The Philippines have the highest murder rate among journalists in the world after Iraq.

Manila (AsiaNews) – In an open letter to President Gloria Macapagal-Arroyo, the National Union of Journalists of the Philippines (NUJP) urges her to go beyond mere rhetoric and instead take concrete steps to stop the series of killings of journalists in the country.

Last Friday, photojournalist Gene Boyd Lumawag was killed in Jolo (Mindanao Island). The next day, seven bullets killed another journalist, Heherson Hinolan, station manager of Bombo Radyo Aklan in the Visayas.

This year alone, 11 journalists have been killed, the majority of them in Mindanao. "A couple of suspects had been arrested in previous cases, but it is quite telling that not one suspect has been convicted in the 59 killings since 1986," writes the NUJP in a pooled editorial regarding the recent killings of journalists.

Because of the important press coverage following Lumawag's, President Arroyo ordered the Department of Local Government to carry out a thorough investigation into the recent killing.In the meantime, the Jolo police force has offered a P 100,000 (US$ 1,800, € 1,300) reward for any information that would lead to Lumawag's killer.
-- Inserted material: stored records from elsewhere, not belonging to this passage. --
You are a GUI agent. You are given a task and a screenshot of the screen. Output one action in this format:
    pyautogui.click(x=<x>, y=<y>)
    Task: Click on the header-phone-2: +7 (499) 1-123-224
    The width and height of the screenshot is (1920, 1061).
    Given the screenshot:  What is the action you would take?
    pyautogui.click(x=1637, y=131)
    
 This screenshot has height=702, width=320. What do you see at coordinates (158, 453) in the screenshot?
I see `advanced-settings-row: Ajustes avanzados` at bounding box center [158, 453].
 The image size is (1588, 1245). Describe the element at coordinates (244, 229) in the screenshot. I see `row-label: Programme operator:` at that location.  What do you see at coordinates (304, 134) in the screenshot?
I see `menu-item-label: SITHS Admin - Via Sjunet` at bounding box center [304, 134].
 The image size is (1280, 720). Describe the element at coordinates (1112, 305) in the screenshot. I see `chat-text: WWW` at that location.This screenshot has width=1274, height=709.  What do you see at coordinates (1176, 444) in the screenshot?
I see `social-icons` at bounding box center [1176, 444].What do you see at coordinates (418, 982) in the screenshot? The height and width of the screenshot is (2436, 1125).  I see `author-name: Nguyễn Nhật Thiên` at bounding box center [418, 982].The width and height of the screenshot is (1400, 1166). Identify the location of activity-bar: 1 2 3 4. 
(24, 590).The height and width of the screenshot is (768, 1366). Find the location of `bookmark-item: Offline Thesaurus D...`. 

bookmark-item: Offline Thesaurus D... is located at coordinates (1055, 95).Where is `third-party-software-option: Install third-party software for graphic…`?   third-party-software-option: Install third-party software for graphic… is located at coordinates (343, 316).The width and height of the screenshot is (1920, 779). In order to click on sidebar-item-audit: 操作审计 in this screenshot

The murder itself took place in the late afternoon on a busy street. But Jolo residents reacted to the reward offer with sarcasm because the police has so far failed to solve any murder case on Mindanao.

Some residents told AsiaNews that Lumawag was probably killed because he was going to uncover corruption among local authorities. According to Jolo resident Jun-Jun Reyes the photojournalist "went around town without a guide and, worse, he took video footages of vendors and that's the reason he was shot."

Summary executions are a normal occurrence in Jolo, another resident told AsiaNews. "It may happen today and not tomorrow. But certainly, killings here are not rare, considering the numbers of firearms available."In its letter to the President, the NUJP draws attention to the case of Edgar Damalerio, a reporter killed in 2002 in Mindanao in front of witnesses who identified the perpetrator. "This is an example of what is wrong with our justice system," writes the NUJP. "The witnesses in the case, as well as the family of Damalerio, are constantly under threat, and the government has not done anything to assuage their fear. In fact, the government had removed them from the Witness Protection Program, reinstalling them only after media groups raised hell over it."

The letter criticizes the government for its practice of promising rewards in exchange for information. It points out that "it never made clear how the rewards system was going to be implemented [. . .] apparently convinced that dangling these rewards would be taken to mean that it is doing something".

Killing journalists is not happening in a vacuum, the NUJP goes on to say. "These killings occur in the context of the general breakdown of law and order in this country, where extra-judicial killings have become the norm. In many instances, agents of the government (policemen, soldiers, etc.) are the prime suspects in these murders."